==== Data

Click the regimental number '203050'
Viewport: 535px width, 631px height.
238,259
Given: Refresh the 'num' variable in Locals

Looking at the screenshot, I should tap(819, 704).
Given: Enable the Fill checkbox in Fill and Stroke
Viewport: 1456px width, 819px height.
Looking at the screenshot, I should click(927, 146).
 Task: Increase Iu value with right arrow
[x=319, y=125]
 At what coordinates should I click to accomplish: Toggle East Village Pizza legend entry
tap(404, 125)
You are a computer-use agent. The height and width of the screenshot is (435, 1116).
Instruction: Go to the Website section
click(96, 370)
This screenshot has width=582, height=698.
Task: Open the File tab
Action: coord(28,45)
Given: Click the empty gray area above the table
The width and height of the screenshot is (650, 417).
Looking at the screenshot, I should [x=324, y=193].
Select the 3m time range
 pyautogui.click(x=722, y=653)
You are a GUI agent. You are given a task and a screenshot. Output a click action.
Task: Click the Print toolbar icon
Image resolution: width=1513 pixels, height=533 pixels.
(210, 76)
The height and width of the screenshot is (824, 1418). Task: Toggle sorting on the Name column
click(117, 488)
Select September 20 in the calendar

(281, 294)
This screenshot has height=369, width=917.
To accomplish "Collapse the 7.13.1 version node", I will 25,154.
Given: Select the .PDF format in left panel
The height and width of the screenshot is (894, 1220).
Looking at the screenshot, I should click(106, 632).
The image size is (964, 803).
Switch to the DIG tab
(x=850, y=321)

========

# Your instructions
Copy the entries above word for word, starting at the line that contains "At what coordinates" and continuing through the final entry, with both ends included.

# Response
 At what coordinates should I click to accomplish: Toggle East Village Pizza legend entry
tap(404, 125)
You are a computer-use agent. The height and width of the screenshot is (435, 1116).
Instruction: Go to the Website section
click(96, 370)
This screenshot has width=582, height=698.
Task: Open the File tab
Action: coord(28,45)
Given: Click the empty gray area above the table
The width and height of the screenshot is (650, 417).
Looking at the screenshot, I should [x=324, y=193].
Select the 3m time range
 pyautogui.click(x=722, y=653)
You are a GUI agent. You are given a task and a screenshot. Output a click action.
Task: Click the Print toolbar icon
Image resolution: width=1513 pixels, height=533 pixels.
(210, 76)
The height and width of the screenshot is (824, 1418). Task: Toggle sorting on the Name column
click(117, 488)
Select September 20 in the calendar

(281, 294)
This screenshot has height=369, width=917.
To accomplish "Collapse the 7.13.1 version node", I will 25,154.
Given: Select the .PDF format in left panel
The height and width of the screenshot is (894, 1220).
Looking at the screenshot, I should click(106, 632).
The image size is (964, 803).
Switch to the DIG tab
(x=850, y=321)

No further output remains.